● **Problem requirements**: Go to the line in the entries below that holds "Suchen (355, 60)" and repeat exactly from there through the line that holds "Benefits of LTL Transport (279, 2495)", inclusive.

*****

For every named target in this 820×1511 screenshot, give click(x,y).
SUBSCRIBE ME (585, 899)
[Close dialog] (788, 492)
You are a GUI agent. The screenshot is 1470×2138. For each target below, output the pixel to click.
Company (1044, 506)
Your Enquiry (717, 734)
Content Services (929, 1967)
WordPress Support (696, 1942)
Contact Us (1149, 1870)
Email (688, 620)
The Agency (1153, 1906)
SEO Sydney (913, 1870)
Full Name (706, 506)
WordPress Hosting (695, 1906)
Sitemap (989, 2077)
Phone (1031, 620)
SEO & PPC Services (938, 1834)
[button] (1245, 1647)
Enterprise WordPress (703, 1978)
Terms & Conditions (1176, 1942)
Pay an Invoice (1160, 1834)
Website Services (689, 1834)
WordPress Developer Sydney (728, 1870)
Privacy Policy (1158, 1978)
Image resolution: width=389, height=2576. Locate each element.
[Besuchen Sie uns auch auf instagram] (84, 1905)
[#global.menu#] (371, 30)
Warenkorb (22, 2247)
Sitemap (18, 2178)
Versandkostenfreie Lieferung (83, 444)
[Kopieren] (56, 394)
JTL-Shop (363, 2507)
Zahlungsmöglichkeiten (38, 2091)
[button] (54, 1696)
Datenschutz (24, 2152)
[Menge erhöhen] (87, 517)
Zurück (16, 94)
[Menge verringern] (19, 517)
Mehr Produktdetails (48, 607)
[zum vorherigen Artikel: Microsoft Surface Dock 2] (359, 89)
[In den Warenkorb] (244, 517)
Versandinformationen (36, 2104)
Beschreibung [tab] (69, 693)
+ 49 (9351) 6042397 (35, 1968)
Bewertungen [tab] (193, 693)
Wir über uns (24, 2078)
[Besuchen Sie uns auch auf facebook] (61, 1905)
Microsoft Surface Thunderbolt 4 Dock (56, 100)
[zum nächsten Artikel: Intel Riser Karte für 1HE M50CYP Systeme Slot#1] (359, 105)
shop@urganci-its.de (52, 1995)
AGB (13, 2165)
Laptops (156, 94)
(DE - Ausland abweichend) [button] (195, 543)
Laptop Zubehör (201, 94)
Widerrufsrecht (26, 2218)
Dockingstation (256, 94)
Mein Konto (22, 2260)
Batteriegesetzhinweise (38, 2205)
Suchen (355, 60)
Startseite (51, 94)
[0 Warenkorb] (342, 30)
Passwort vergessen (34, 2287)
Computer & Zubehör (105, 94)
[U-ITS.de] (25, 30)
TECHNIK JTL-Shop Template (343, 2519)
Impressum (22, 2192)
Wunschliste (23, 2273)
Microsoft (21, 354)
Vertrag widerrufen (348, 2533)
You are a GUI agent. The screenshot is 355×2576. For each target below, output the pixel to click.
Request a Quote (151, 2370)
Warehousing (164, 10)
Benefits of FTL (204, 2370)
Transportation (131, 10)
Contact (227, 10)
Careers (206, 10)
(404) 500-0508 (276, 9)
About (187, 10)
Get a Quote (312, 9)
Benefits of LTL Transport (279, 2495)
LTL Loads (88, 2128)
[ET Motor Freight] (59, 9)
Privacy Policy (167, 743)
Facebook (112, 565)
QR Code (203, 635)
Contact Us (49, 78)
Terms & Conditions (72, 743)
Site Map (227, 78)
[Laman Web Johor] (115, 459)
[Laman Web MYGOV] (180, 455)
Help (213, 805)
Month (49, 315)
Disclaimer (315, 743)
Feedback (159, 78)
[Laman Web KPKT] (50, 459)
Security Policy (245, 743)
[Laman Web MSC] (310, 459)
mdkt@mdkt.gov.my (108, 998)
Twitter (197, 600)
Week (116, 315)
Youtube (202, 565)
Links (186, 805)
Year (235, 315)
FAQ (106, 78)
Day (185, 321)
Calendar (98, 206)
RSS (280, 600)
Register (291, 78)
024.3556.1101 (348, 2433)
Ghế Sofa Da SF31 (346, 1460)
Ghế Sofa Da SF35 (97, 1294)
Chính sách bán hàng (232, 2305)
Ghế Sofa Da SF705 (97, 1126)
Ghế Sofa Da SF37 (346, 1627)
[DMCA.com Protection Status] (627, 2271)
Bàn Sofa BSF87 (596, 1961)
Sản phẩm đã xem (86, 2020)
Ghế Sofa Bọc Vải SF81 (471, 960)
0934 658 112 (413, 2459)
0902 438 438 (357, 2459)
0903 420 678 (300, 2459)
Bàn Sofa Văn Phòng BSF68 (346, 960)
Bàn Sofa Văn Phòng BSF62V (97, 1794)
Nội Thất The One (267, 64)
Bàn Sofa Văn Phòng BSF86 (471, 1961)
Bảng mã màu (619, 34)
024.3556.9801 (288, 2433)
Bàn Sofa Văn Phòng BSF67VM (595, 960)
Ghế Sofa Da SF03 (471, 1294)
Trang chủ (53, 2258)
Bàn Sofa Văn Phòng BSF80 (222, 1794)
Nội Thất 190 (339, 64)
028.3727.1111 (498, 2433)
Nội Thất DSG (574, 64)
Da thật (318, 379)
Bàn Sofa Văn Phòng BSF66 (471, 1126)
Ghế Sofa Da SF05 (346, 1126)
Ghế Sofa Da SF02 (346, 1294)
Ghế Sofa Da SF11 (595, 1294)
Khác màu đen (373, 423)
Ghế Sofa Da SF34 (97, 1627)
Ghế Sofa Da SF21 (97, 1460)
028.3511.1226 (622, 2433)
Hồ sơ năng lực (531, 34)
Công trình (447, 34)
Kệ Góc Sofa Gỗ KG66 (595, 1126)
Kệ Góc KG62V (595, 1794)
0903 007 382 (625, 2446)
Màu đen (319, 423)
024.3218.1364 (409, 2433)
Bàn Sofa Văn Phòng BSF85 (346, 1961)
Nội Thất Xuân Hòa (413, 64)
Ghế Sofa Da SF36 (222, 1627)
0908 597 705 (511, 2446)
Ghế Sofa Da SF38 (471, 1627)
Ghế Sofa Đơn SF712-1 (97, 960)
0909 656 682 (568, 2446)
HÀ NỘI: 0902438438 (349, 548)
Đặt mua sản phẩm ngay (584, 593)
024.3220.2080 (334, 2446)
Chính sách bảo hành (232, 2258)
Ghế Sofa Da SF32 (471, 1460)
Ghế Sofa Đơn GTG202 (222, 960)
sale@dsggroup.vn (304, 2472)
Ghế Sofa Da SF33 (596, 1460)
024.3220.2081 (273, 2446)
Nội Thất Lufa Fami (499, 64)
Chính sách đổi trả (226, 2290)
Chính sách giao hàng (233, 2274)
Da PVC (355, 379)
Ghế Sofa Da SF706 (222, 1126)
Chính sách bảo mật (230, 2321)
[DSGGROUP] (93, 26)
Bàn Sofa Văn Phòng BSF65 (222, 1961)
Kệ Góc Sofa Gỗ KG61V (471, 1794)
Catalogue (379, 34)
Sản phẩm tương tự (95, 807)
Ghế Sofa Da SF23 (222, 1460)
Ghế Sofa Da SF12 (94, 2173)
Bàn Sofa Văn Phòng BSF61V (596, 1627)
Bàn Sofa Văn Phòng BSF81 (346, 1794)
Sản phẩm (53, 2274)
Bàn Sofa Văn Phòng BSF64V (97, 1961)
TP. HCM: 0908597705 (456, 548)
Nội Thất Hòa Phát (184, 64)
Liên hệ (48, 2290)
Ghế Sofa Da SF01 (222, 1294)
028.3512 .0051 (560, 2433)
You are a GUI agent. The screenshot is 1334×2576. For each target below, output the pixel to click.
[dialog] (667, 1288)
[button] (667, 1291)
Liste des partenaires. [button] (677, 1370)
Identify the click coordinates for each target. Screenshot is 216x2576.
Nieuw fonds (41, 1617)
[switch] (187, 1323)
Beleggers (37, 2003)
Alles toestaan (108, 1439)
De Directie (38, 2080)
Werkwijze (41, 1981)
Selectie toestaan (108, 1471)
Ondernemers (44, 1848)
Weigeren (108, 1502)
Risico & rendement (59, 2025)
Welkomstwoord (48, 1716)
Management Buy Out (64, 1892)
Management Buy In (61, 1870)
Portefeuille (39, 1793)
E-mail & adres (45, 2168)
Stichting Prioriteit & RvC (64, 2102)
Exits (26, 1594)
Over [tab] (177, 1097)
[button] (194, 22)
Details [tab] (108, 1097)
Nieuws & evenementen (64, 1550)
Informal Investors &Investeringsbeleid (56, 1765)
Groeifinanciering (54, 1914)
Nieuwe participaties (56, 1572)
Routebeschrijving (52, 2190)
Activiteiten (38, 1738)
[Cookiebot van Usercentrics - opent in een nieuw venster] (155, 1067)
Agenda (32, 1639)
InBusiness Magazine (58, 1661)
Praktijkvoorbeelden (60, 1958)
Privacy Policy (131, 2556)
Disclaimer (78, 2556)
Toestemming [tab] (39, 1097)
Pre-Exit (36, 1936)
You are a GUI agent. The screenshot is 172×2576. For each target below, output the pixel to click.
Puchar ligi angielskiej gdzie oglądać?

*****

● **Task solution**:
Suchen (355, 60)
Startseite (51, 94)
[0 Warenkorb] (342, 30)
Passwort vergessen (34, 2287)
Computer & Zubehör (105, 94)
[U-ITS.de] (25, 30)
TECHNIK JTL-Shop Template (343, 2519)
Impressum (22, 2192)
Wunschliste (23, 2273)
Microsoft (21, 354)
Vertrag widerrufen (348, 2533)
You are a GUI agent. The screenshot is 355×2576. For each target below, output the pixel to click.
Request a Quote (151, 2370)
Warehousing (164, 10)
Benefits of FTL (204, 2370)
Transportation (131, 10)
Contact (227, 10)
Careers (206, 10)
(404) 500-0508 (276, 9)
About (187, 10)
Get a Quote (312, 9)
Benefits of LTL Transport (279, 2495)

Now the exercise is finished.